New York, Jun. 15, (dpa/GNA) – US prosecutors on Wednesday said they charged six people, including the former manager of Harvard Medical School’s (HMS) morgue, with trafficking in stolen human remains.
According to Pennsylvania prosecutors, the six charged individuals and a woman previously indicted in Arkansas, were part of a “nationwide network” which “bought and sold human remains stolen from Harvard Medical School and an Arkansas mortuary.”
United States Attorney Gerard Karam said the indictment alleges that that from 2018 through 2022, the manager of the morgue for the Anatomical Gifts Program at Harvard Medical School, named as 55-year-old Cedric Lodge, stole parts of cadavers donated for medical research and education before their scheduled cremations.

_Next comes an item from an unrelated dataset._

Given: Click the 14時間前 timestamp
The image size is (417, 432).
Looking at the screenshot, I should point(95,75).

Logde and his wife, also named in the indictment, then sold the remains. According to prosecutors, Lodge on occasion allowed two of the other individuals charged to enter Harvard Medical School to “examine cadavers to choose what to purchase.”
Similarly Candace Chapman Scott, who was previously indicted in the Eastern District of Arkansas, also stole parts of cadavers she was supposed to have cremated from her employer, a mortuary and crematorium in Arkansas’ capital Little Rock, according to prosecutors.

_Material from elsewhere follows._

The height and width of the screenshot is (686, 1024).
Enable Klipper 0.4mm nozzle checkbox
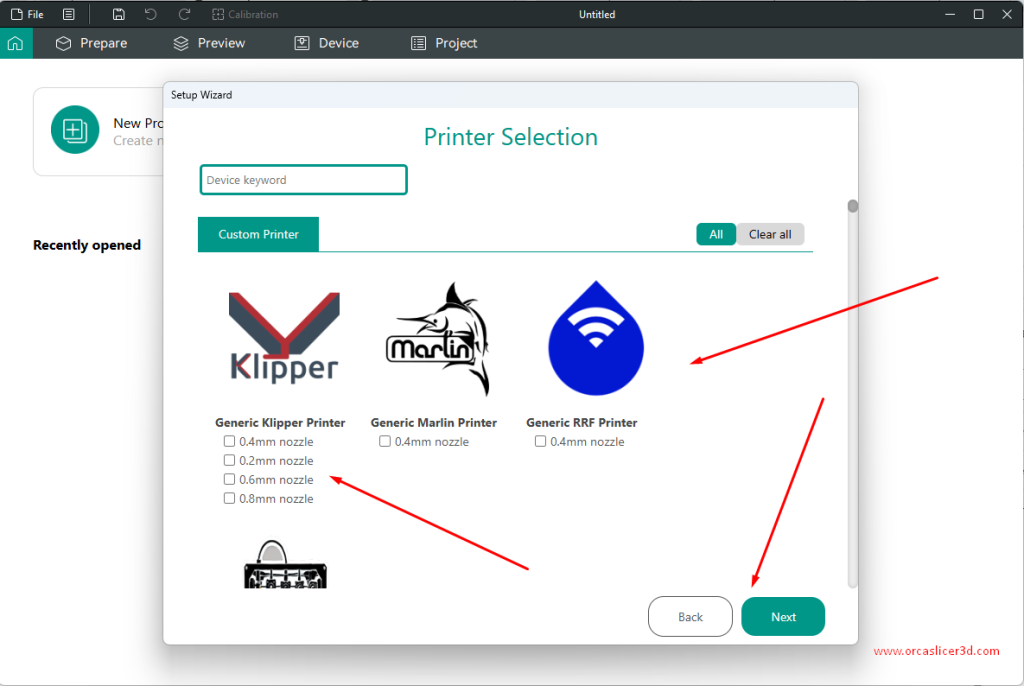tap(230, 442)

“Some crimes defy understanding,” said Karam. “The theft and trafficking of human remains strikes at the very essence of what makes us human.
“It is particularly egregious that so many of the victims here volunteered to allow their remains to be used to educate medical professionals and advance the interests of science and healing. For them and their families to be taken advantage of in the name of profit is appalling.”
In a message posted on Harvard Medican School’s website, deans George Daley and Edward Hundert called the alleged activities by the school’s former employee “morally reprehensible” and “disturbing.”
The deans said that Lodge was fired in May, and cited investigators as saying that he acted without the knowledge or cooperation of anyone else at Harvard.
The message went on to say that the university “appointed an external panel of experts to evaluate our Anatomical Gift Program and morgue policies and practices.”